Selbst in vielen Städten im Ausland – darunter in Deutschland, Österreich und in der Schweiz – soll an das Desaster vom 28. Februar 2023 gedacht werden: 57 Menschen fanden damals den Tod.
Regierung gerät unter Druck
Eingebettet sind die Proteste in einen Generalstreik, zu dem die beiden griechischen Gewerkschaftsdachverbände GSEE (Privatwirtschaft) und ADEDY (Öffentlicher Dienst) aufgerufen haben. Die Regierung der konservativen Nea Dimokratia (ND) unter Premierminister Kyriakos Mitsotakis gerät damit schwer unter Druck. Die Umfragewerte für die ND sinken – im Aufwind sind vor allem populistische Parteien. Unmut herrscht nicht zuletzt auch angesichts der ständig steigenden Lebenshaltungskosten. So sind vor allem die notwendigen Ausgaben für Mieten und Lebensmittel extrem gestiegen, während die Gehälter auf einem sehr niedrigen Niveau dümpeln.
Chronische Mängel bei der Bahn
Angeheizt wird die Unzufriedenheit, die sich in größeren Teilen der Bevölkerung angestaut hat, durch einen Abschlussbericht der Unabhängigen Organisation zur Untersuchung von Luft- und Bahnunfällen, der am Donnerstag (27.2.) vorgelegt wurde. Offengelassen wird darin, dass eventuell auch Politikern, der Bahngesellschaft Hellenic Train sowie der Bahnbehörde konkrete Verantwortung für das Zugunglück zugewiesen werden könnte. Außerdem geht aus dem Bericht die Eventualität hervor, dass im Güterzug, der damals mit einem Intercity frontal zusammengeprallt war, ein explosiver Brennstoff mitgeführt worden sein könnte. Genaueres weiß man darüber bisher noch immer nicht. Für diese Option spricht vor allem die Tatsache, dass es kurz nach dem Zusammenstoß der beiden Züge eine schwere Explosion gegeben hat, die sich Experten bisher nicht erklären können. Dem Bericht zufolge sind fünf bis sieben der Insassen erst durch diese Explosion ums Leben gekommen.

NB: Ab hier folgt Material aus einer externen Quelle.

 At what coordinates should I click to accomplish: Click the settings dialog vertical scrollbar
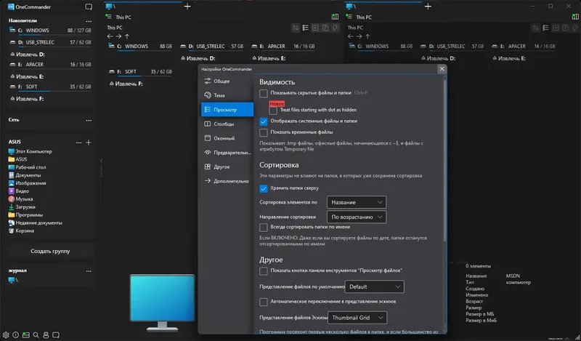[x=444, y=160]
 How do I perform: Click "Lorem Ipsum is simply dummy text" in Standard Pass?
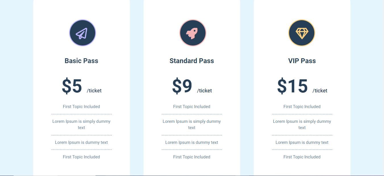(x=192, y=124)
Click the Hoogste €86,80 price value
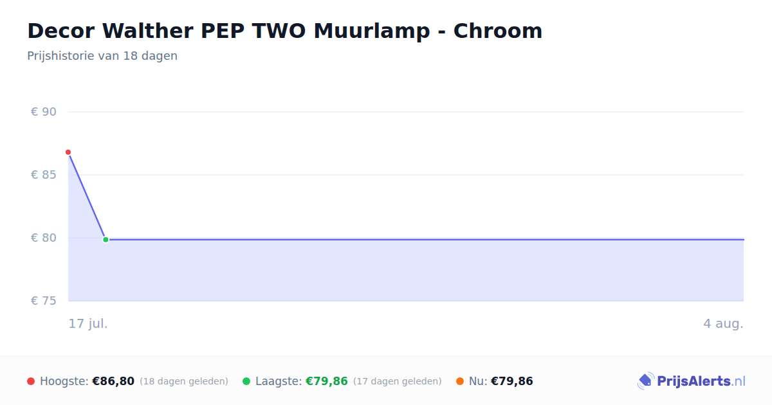 [113, 381]
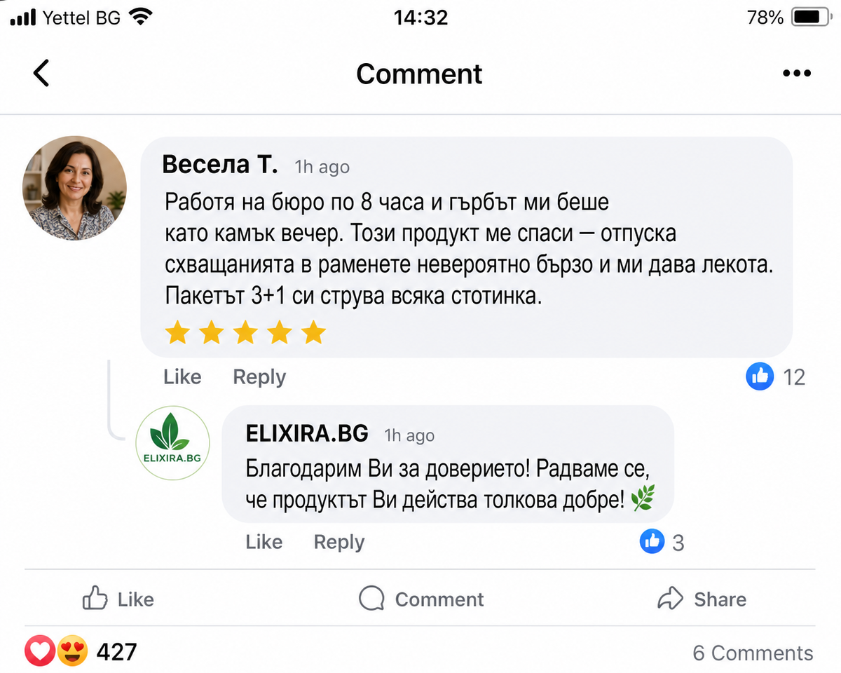Image resolution: width=841 pixels, height=673 pixels.
Task: Tap the Share arrow icon
Action: 670,599
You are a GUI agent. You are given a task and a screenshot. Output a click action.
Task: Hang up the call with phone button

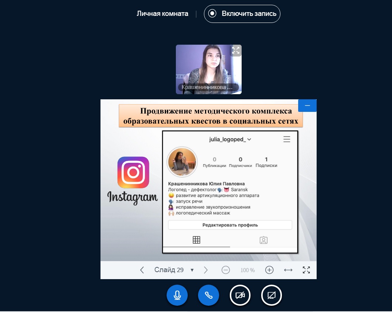(209, 295)
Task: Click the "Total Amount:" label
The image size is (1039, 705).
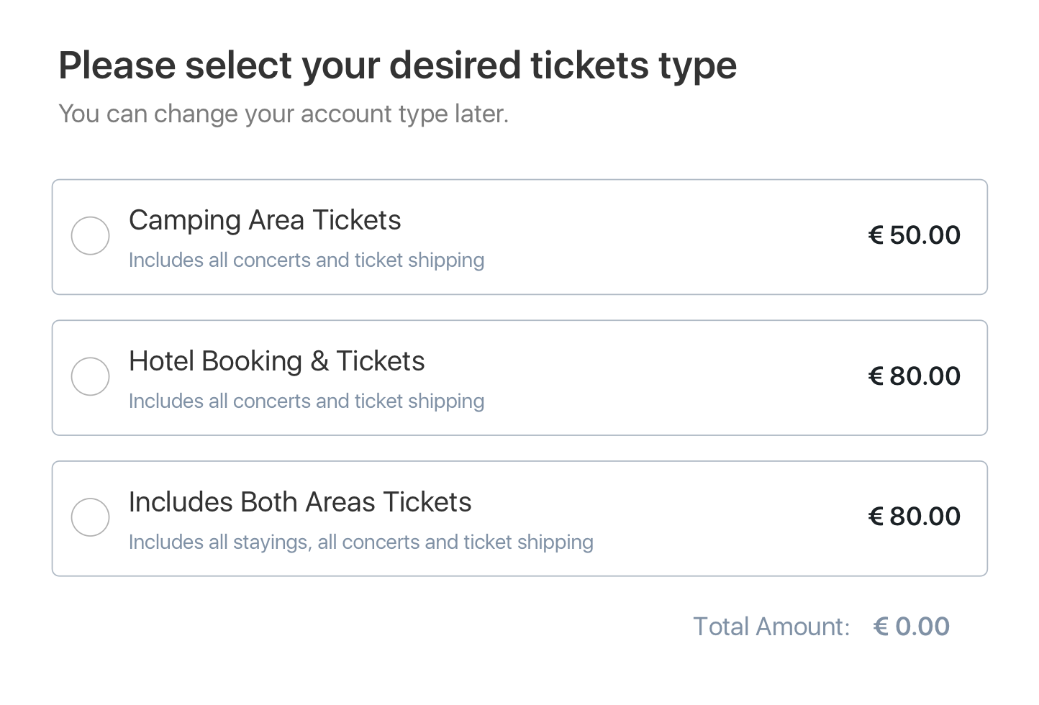Action: click(x=771, y=627)
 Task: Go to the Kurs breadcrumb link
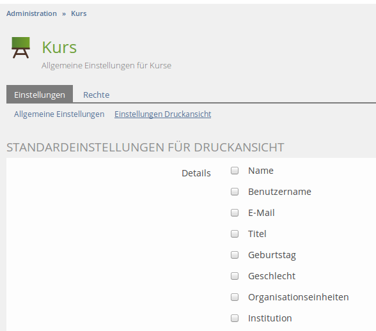(79, 13)

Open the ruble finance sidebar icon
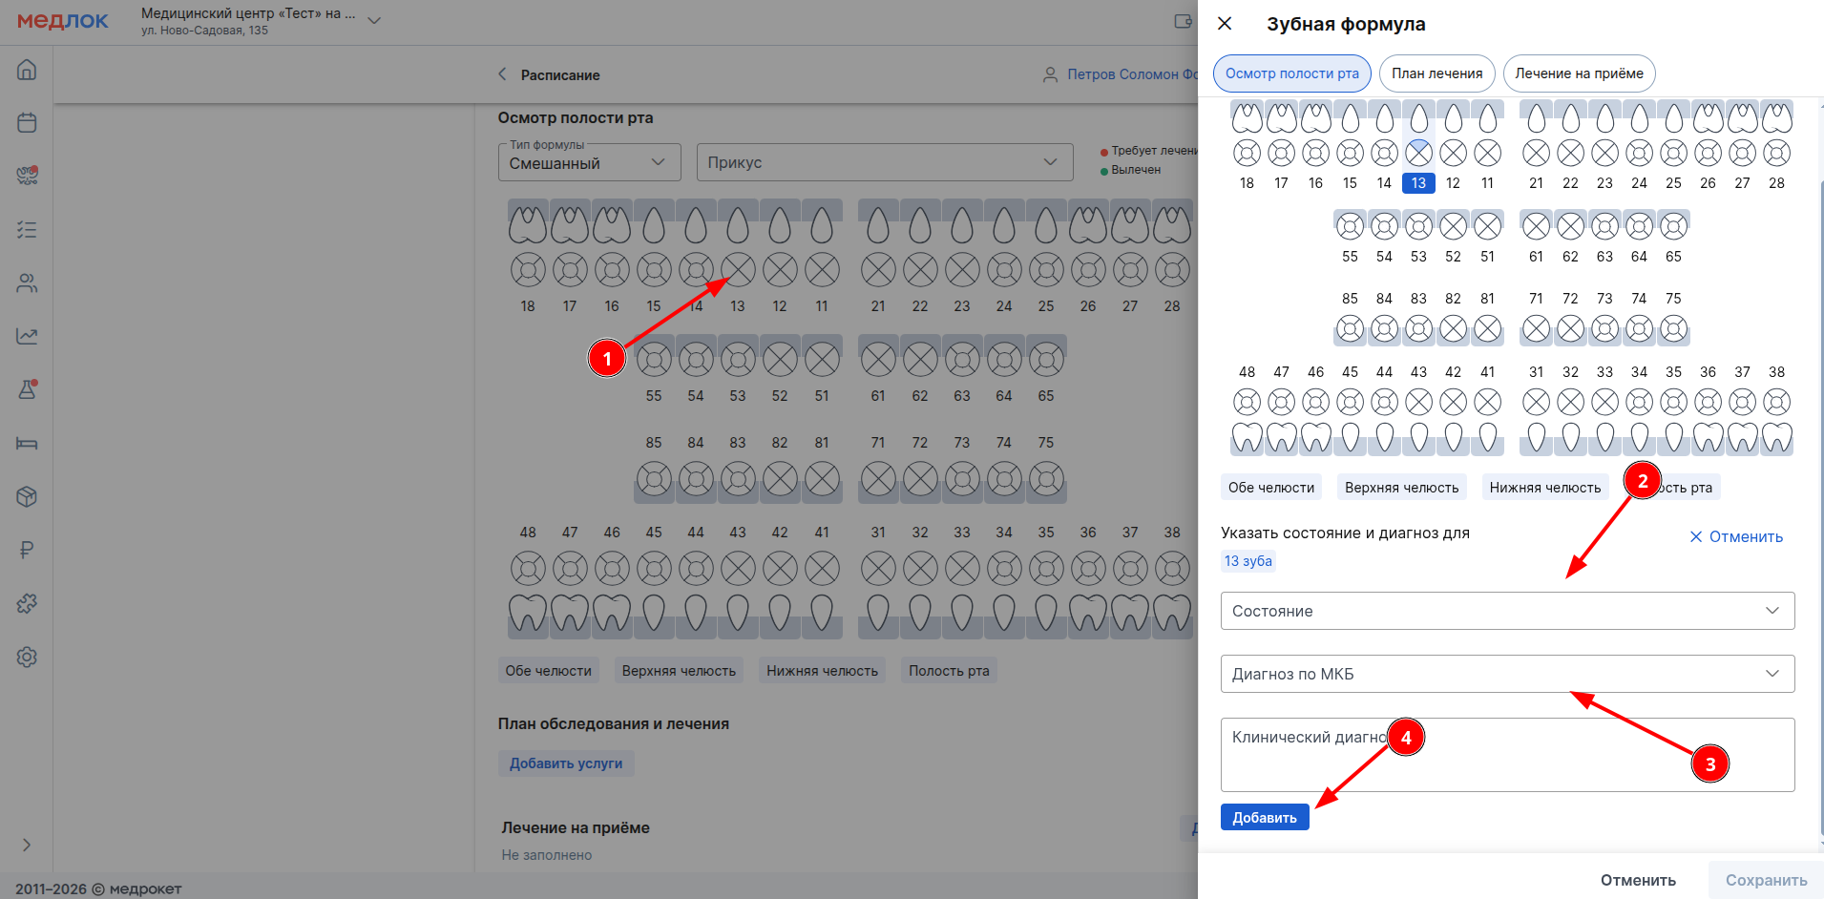[x=27, y=550]
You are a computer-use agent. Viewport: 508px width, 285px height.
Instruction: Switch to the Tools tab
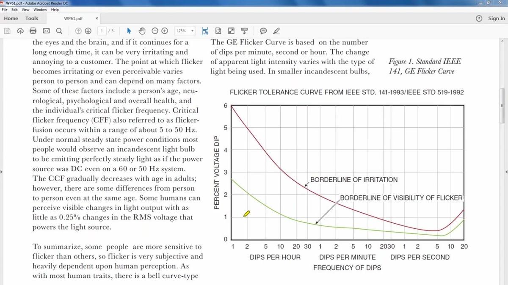pos(32,18)
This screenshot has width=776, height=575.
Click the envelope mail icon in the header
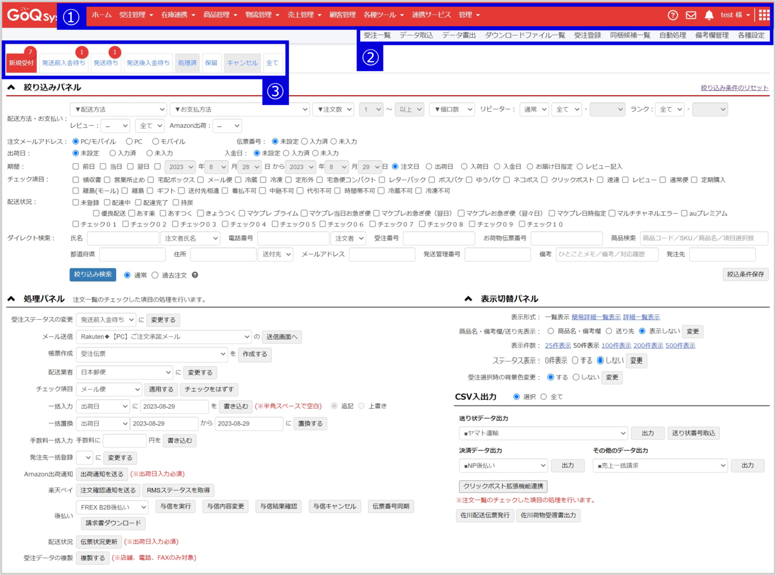(690, 15)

Schweigeminute für die Opfer
Der 178 Seiten umfassende Bericht legt nahe, weitere Untersuchungen zu diesem Thema anzustellen. Bei der Präsentation am Donnerstag – zu Beginn wurde eine Schweigeminute im Gedenken an die Opfer des Unglücks eingelegt – kamen auch chronische Mängel der Griechischen Bahn zur Sprache, die sich bereits über viele Jahre hinziehen. Darunter fallen etwa Personalmangel und generell fehlende Finanzmittel. Es wird darauf hingewiesen, dass in der EU pro Kilometer Schienennetz durchschnittlich zwei Mitarbeiter beschäftigt würden, in Griechenland liege diese Zahl bei 0,5. Zudem würden in der EU durchschnittlich 170.000 Euro pro Kilometer Bahnstrecke investiert, in Griechenland seien es im Jahr 2020 lediglich 20.000 Euro gewesen. Negativ sei außerdem, dass die Leistungen und Befähigungen der jeweiligen Stationsvorsteher nicht systematisch evaluiert worden seien. Gleichzeitig sei die Arbeitsbelastung verantwortlicher Eisenbahner außerordentlich hoch gewesen – mit durchschnittlich nur zwei freien Tagen pro Monat für diese Arbeitnehmer.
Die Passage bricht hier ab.